Compared to last year, the total amount of balances that people have on their credit cards is about 8.1% higher. That may seem like a small percentage, but it’s a total of $24 billion. That’s how much balances went up merely in the third quarter of 2024, helping to reach these record highs.
Will this lead to bankruptcy cases?
This number could lead to bankruptcy cases for a few reasons. For one thing, credit cards tend to have very high interest rates. If people can pay off their balance by the end of the month, they may be able to keep the cards affordable. But as soon as they start missing payments, they could be paying exceptionally high interest rates on that outstanding balance. This is what often causes credit card debt to get out of control, even for those who are faithfully making minimum payments every month.

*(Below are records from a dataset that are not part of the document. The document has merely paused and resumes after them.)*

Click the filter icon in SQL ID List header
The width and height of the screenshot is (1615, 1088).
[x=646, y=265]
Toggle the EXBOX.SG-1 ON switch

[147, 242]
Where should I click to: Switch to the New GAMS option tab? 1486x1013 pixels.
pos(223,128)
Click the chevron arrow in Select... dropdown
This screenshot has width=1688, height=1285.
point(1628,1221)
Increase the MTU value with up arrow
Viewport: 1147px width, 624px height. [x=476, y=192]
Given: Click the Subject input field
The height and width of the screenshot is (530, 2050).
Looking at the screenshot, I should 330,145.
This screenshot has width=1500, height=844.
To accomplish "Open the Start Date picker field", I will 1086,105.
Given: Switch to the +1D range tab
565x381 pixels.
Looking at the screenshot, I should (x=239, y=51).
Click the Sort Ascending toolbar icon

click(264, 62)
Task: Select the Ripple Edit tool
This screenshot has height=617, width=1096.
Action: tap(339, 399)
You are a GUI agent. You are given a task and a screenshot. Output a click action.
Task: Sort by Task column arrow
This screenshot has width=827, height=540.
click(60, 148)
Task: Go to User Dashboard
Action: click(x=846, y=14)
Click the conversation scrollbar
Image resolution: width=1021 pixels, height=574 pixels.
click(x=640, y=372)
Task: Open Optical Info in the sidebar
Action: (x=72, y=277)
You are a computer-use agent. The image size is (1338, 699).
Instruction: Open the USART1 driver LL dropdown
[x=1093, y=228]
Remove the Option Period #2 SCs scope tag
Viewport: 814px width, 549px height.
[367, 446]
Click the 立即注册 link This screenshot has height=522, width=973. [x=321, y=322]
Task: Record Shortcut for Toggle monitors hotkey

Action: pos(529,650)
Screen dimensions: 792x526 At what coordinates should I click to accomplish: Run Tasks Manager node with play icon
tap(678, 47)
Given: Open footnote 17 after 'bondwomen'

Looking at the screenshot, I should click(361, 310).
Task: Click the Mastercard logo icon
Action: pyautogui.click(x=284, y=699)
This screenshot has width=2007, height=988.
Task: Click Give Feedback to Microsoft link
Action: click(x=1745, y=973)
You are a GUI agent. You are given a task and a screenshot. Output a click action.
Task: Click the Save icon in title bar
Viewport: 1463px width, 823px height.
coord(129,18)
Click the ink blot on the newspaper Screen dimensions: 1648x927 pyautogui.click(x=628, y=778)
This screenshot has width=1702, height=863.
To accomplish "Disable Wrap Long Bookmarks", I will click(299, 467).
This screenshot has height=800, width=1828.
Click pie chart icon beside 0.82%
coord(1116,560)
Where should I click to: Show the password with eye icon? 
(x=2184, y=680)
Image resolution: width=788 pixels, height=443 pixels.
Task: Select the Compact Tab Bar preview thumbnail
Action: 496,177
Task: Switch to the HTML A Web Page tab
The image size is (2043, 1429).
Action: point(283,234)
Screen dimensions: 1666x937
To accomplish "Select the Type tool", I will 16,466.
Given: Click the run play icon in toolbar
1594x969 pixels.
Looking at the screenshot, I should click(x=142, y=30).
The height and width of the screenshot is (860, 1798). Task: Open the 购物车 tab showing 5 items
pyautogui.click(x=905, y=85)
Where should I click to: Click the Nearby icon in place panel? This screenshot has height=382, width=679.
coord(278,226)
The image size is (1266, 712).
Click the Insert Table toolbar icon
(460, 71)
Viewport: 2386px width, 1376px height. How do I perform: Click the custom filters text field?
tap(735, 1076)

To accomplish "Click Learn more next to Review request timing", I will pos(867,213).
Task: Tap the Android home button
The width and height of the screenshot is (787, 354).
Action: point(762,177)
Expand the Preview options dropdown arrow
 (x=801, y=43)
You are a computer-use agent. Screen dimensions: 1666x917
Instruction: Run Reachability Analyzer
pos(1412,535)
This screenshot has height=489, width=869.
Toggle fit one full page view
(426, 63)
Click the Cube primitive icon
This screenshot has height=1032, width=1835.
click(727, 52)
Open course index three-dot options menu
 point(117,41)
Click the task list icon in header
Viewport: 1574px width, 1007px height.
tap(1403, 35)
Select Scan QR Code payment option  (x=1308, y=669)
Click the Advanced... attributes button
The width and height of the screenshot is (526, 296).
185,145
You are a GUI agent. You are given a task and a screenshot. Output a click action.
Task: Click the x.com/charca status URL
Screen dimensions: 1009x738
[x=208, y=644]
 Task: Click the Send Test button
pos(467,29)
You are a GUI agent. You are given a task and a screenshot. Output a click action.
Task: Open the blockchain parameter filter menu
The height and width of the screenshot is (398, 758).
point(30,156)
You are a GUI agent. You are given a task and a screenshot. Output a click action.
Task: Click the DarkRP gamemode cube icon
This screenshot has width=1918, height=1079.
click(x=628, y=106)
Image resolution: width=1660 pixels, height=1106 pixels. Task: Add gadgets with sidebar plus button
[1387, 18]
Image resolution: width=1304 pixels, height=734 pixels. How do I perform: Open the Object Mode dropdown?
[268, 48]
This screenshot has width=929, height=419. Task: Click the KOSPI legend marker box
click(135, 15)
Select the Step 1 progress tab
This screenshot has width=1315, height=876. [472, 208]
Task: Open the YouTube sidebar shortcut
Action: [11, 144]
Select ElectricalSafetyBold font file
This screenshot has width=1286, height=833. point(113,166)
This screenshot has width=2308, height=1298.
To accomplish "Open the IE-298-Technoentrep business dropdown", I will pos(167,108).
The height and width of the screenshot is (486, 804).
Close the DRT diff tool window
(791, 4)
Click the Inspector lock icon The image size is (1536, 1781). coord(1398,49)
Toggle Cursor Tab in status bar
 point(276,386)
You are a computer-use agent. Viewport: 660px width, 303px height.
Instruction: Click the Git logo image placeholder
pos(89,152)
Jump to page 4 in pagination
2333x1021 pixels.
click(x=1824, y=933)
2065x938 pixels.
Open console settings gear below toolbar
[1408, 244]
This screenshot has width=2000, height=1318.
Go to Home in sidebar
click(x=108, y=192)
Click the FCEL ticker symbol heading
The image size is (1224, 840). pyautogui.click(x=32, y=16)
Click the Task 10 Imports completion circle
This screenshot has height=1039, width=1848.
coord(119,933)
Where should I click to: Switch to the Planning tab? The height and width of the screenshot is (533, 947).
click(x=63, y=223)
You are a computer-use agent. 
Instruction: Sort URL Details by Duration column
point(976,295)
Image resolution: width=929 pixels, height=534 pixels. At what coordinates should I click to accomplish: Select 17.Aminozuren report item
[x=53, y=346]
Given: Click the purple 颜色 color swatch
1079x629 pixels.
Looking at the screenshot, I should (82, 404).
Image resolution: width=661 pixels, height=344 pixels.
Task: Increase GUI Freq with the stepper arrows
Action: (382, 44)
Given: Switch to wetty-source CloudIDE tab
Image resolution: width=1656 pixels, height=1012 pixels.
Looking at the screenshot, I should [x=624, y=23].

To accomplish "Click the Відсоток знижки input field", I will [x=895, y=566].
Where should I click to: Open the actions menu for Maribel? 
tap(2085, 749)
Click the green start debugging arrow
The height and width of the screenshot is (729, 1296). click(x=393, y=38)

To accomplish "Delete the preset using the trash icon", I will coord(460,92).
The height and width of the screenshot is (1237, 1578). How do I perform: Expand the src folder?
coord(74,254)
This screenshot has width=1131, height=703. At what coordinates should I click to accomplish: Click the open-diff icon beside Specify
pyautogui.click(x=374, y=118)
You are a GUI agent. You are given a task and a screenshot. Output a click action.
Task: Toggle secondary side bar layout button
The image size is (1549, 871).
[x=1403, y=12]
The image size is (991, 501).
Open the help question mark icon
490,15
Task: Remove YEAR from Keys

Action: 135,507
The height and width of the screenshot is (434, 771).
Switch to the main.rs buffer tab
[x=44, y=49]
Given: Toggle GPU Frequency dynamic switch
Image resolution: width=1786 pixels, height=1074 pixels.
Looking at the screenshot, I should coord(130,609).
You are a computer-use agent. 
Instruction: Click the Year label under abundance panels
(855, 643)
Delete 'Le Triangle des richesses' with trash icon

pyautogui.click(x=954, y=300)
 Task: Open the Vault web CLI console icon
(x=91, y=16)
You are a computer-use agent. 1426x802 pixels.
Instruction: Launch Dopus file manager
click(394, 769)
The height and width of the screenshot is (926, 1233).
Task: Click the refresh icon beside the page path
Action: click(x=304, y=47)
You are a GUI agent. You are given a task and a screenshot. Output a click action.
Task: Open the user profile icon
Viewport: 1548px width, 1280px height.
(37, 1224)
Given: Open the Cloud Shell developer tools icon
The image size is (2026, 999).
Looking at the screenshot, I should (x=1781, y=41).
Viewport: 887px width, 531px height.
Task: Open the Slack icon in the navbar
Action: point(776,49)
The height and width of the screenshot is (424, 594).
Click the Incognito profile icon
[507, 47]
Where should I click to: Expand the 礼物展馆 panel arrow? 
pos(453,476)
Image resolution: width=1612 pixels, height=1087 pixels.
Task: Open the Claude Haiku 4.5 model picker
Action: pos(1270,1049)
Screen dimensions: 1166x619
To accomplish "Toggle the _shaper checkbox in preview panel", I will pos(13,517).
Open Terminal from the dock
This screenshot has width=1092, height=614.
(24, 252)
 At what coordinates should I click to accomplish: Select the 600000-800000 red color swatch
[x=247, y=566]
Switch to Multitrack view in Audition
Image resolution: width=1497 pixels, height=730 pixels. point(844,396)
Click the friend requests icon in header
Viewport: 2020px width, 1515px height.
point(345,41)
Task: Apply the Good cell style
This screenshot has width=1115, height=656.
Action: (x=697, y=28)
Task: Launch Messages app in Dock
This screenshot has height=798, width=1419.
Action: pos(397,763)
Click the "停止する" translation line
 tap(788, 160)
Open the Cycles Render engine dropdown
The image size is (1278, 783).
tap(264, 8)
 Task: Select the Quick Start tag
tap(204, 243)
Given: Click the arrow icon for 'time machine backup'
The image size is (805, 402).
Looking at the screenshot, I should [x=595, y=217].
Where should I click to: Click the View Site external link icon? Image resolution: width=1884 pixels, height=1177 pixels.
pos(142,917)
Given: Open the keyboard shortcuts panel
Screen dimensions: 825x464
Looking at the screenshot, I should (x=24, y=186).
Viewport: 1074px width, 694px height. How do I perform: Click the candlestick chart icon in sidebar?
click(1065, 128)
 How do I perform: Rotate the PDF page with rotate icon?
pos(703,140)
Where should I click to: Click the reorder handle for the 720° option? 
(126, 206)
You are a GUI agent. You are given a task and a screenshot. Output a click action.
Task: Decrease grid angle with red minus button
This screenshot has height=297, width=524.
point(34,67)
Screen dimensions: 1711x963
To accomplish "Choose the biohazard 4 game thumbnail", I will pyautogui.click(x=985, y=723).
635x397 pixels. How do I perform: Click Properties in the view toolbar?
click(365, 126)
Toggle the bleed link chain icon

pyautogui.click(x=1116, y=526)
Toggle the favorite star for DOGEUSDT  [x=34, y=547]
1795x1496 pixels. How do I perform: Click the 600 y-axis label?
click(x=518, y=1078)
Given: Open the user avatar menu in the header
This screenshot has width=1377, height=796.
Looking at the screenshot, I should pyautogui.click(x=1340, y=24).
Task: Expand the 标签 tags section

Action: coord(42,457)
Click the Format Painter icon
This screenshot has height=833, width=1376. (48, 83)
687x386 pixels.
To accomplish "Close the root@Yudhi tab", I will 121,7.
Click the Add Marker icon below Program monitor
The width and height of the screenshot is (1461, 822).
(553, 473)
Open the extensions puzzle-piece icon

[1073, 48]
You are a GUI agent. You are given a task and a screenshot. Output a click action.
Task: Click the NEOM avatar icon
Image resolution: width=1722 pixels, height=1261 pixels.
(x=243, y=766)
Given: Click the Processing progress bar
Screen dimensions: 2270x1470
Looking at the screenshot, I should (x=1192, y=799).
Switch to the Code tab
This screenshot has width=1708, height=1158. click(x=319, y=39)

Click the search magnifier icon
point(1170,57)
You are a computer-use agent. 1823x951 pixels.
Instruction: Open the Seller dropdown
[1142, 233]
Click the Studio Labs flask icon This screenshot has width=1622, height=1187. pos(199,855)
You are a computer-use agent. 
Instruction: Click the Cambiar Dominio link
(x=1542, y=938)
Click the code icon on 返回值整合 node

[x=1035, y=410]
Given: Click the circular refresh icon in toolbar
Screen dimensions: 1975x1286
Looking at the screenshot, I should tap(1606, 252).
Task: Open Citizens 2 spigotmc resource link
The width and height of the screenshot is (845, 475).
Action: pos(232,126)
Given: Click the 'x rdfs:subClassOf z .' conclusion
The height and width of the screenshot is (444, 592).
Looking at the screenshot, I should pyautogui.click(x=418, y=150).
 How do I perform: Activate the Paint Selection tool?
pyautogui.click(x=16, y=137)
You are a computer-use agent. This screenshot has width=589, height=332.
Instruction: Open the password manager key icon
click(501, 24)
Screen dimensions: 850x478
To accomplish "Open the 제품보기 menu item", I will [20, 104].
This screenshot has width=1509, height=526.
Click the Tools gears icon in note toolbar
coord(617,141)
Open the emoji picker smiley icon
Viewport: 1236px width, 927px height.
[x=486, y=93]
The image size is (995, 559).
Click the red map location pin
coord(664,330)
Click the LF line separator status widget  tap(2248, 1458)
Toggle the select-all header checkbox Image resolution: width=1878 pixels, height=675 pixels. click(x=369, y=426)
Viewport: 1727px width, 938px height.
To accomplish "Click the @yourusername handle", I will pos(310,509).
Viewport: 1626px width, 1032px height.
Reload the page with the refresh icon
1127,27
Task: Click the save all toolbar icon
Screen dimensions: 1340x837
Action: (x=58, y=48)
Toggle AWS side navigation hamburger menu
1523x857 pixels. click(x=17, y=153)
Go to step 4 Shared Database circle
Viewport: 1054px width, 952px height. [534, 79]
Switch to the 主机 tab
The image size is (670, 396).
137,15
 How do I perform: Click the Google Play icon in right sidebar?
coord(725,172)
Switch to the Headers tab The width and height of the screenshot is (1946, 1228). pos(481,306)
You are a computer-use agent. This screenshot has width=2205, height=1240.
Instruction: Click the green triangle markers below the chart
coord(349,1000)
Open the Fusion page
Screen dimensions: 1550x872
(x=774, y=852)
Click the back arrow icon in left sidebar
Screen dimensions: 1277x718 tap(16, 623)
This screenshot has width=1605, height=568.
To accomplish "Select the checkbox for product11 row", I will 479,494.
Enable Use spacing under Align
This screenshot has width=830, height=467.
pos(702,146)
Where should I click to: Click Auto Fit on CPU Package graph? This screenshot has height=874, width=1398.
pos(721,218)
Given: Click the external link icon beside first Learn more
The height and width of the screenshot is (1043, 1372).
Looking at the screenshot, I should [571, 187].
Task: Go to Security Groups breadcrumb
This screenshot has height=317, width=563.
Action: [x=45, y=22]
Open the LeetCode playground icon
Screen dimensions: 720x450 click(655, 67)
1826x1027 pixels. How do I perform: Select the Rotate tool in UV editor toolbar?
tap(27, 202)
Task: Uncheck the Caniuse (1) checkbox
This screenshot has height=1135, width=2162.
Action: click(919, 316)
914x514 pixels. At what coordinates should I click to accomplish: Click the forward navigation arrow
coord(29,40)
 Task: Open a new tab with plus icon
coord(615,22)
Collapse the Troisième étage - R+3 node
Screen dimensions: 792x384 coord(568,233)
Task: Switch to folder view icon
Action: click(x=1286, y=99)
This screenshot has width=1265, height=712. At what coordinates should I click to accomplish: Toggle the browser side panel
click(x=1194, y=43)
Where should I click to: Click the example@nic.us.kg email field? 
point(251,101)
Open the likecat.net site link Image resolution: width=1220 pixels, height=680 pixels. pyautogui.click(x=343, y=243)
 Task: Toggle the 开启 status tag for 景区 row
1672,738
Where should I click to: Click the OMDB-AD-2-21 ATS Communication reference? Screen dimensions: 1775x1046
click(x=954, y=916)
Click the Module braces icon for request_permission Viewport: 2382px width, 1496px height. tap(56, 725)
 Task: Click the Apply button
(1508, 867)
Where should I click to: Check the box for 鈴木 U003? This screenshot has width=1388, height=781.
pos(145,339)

Rising debt levels are also indicative of cash flow issues. It may be that many people aren’t earning enough to make ends meet. However, they still have to purchase necessities like groceries, utilities, transportation, clothing and much more. They’re turning to credit cards as a way to cover the gap when their earnings aren’t enough, but that’s eventually going to create serious debt issues when they can’t pay those cards off.
If you find yourself facing bankruptcy this year, perhaps due in part to credit card spending, be sure you know exactly what legal steps to take and what options you have.